Aus heutiger Sicht erscheint die Diskussion um sexuelle Orientierung mittelalterlicher Herrscher müßig. Nachweisbar ist sie nicht, gerade im Fall Richards nur spekulativ, und in wenigen Fällen lediglich trägt die Annahme homoerotischer Neigungen zu einem besseren Verständnis des Charakters von Personen der Geschichte bei (wie im Fall Wilhelms II). [Was soll diese alberne Anspielung? Es hat noch niemand ernsthaft behauptet, daß Wilhelm II schwul war, zumal er - im Gegensatz zu Richard Löwenherz - jede Menge Kinder hatte, Anm. Dikigoros.] Wirklichen historischen Wert hat sie selten.

Als exemplarisch für die Legendenbildung um Richard Löwenherz können schließlich die Geschichten um seinen unerwarteten und bedauernswert unspektakulären Tod gesehen werden.

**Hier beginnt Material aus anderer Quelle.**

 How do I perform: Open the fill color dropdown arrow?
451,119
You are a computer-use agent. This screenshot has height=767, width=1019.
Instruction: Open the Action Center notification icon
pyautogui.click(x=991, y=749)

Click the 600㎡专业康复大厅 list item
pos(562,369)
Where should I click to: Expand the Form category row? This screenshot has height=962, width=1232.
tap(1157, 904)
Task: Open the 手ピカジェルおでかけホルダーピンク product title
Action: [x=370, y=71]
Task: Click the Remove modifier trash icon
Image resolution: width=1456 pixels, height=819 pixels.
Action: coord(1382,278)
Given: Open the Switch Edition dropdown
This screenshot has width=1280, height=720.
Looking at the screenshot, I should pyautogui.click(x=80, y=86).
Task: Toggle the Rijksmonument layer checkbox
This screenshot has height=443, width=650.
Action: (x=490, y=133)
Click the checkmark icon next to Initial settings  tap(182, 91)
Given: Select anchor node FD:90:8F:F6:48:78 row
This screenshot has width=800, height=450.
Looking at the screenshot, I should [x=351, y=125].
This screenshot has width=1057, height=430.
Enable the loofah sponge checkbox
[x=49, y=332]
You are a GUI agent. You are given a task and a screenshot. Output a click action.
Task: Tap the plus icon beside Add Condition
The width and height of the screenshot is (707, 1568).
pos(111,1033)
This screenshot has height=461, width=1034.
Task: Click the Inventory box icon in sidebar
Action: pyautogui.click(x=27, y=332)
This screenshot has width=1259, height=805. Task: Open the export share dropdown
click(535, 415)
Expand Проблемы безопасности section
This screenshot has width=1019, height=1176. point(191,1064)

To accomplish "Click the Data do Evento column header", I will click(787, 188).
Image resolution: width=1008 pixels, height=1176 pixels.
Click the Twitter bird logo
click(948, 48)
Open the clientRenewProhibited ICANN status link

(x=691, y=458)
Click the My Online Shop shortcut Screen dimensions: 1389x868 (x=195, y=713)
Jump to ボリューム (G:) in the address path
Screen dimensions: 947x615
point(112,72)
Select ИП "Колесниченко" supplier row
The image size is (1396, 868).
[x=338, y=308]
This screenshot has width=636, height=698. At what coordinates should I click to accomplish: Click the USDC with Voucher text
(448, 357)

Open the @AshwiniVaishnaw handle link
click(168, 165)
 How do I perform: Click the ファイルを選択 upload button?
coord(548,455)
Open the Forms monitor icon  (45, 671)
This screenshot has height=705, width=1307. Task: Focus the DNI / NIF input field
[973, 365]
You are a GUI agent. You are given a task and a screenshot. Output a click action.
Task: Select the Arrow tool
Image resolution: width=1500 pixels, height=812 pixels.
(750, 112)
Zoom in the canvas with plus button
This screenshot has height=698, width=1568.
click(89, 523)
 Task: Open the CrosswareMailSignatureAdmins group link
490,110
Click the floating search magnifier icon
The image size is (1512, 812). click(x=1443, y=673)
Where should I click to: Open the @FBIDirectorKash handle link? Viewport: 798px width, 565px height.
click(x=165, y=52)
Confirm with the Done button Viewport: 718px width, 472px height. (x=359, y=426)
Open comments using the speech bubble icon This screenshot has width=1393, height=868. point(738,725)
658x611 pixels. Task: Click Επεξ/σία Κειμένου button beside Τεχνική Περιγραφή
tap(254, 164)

Richard wurde in Friedenszeiten auf einer unwesentlichen Expedition 1199 von einem Armbrustschützen bei der Belagerung von Chalus-Chabrol getroffen und verstarb wenig später. Wie bei Friedrich Barbarossa, der 1190 auf dem Kreuzzug beim Baden einen Herzschlag erlitt, oder bei Elvis Presley, der mit einer Überdosis aus Drogen und Medikamenten seinen eigenen Tod herbei führte, oder bei Jesus, der von den Römern als Aufrührer hingerichtet wurde, ist die Banalität des Todes für Fans und Bewunderer nur schwer zu akzeptieren. Wie Barbarossa nun im Kyffhäuser auf seine Stunde wartet und Elvis Presley nach dem vorgetäuschten Tod vom FBI mit einer anderen Existenz ausgestattet wurde, wie auch Jesus vom Tode auferstand um dann dramatisch in den Himmel aufzufahren, so ranken sich auch um den Tod Richard Löwenherz’ Legenden, auch wenn sie zugegebenermaßen nie so weit gingen, Richard wieder lebendig zu machen (wie in den Fällen Barbarossa, Elvis, Jesus). Aber wenigstens auf Schatzsuche soll Richard gewesen sein, nicht auf einem kleinen Feldzug zur Sicherung der Besitzungen in Aquitanien.